Joe gets grilled in the press...again

Okay, I feel like crap and I just don't have the energy to do my report on Ned at today's parade. It will just take too much effort to edit the video and upload everything so I'm going to put it off till tomorrow morning.

Again, I'm sorry but the heat took a toll on me today and I need to go to bed.

Before I pass out, it seems like George Bush's favorite "cut and run" Democrat got grilled again in the press. You see, people are REALLY pissed off at Lieberman now and I bet you over the next few days, you'll hear people speaking out against Mr. Independent Democrat.

I think this article is the tip of the iceberg for arrogant Joe.

The more I think about it, the more I am stunned by Joe Lieberman's announcement yesterday that he will petition to get on the ballot as an independent candidate for re-election to the Senate.

He will do this as a fail-safe, he says -- just in case he loses the Democratic primary to challenger Ned Lamont on Aug 8.

[...]

But there is something untoward -- something both cynical and sad -- about Joe Lieberman's insistence that he will hang on to his office no matter what.

For SOMETIMES politics is about more than office.

Sometimes politics is more than a game.

This nation has been though a number of great tests and trials. One set of tests has been about race and civil rights. The other has been about war and peace.

When we are talking about war, more is at stake than political careers.

This is not a politics-as-usual year.

We need to have a national debate in 2006.

We need the possibility of political change.

And for that we need political choice.

Ned Lamont is part of the choice and potential change.

To end the war and reverse Bush foreign and constitutional policy, we need not only a new Congress but a different sort of Congress.

Joe Lieberman's response is: "I like it here."

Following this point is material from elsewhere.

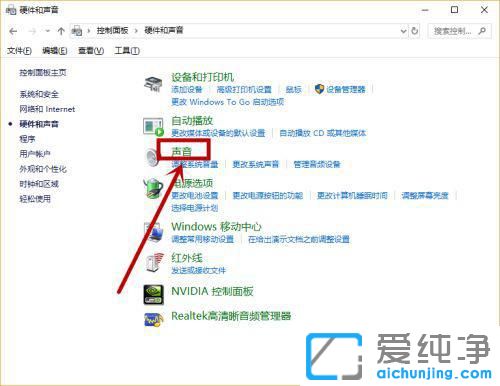
Task: Open the recent locations dropdown arrow
Action: click(48, 31)
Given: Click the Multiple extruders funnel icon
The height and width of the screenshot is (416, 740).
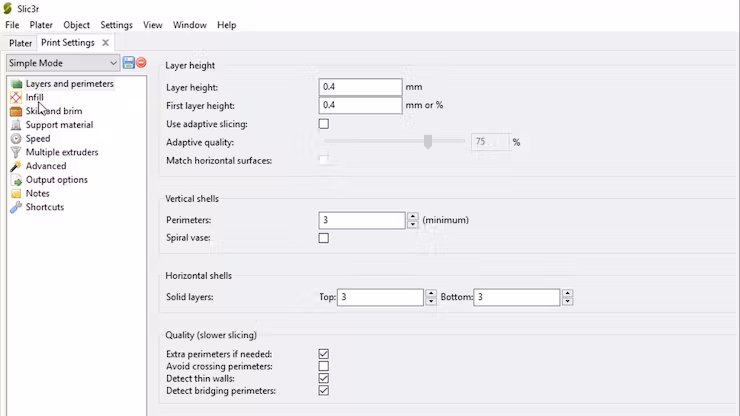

He doesn't even understand the conversation.

[...]

Democratic primary voters in this state hate the war. They want to vote for something else. They want choice and change.

Joe Lieberman and his party are at odds.

So how does Joe deal with that?

Well, his operatives say these Democrats are radical and extreme. And Joe says Democratic primary voters are not the majority of the state. He says, "I'm asking Democrats ... to consider my total record."

In other words: FORGET THE WAR. I NEED TO KEEP THIS JOB.

But we can't forget the war. The war is the issue.

Kids are dying for a mistake. Good soldiers are perishing for hubris. Our best young men and women have been abandoned by their government -- left to fight in Iraq without a way to win.

The war must define the Democratic Party this year because the Democratic Party is the alternative to the president.

Yesterday Lieberman said he was arranging to run as an independent because "I know there are no guarantees in elections." But running both inside and outside the party guarantees him a place on the ballot. And, many believe, re-election.

Who in life gets such guarantees?

Certainly not the soldiers on the ground in Iraq.

So Joe Lieberman, who sought to lead his party nationally, will not necessarily support the Democratic nominee for the Senate in Connecticut unless it is himself.

And Lamont? He says he WILL support the nominee, even if it is Joe.

But maybe what he ought to say is: I will petition for a place on the November ballot too. For Lamont's whole campaign is based on the premise that the war is the issue that rises above all others and unites all others this year. And why should the voters have to choose between two pro-war candidates in November?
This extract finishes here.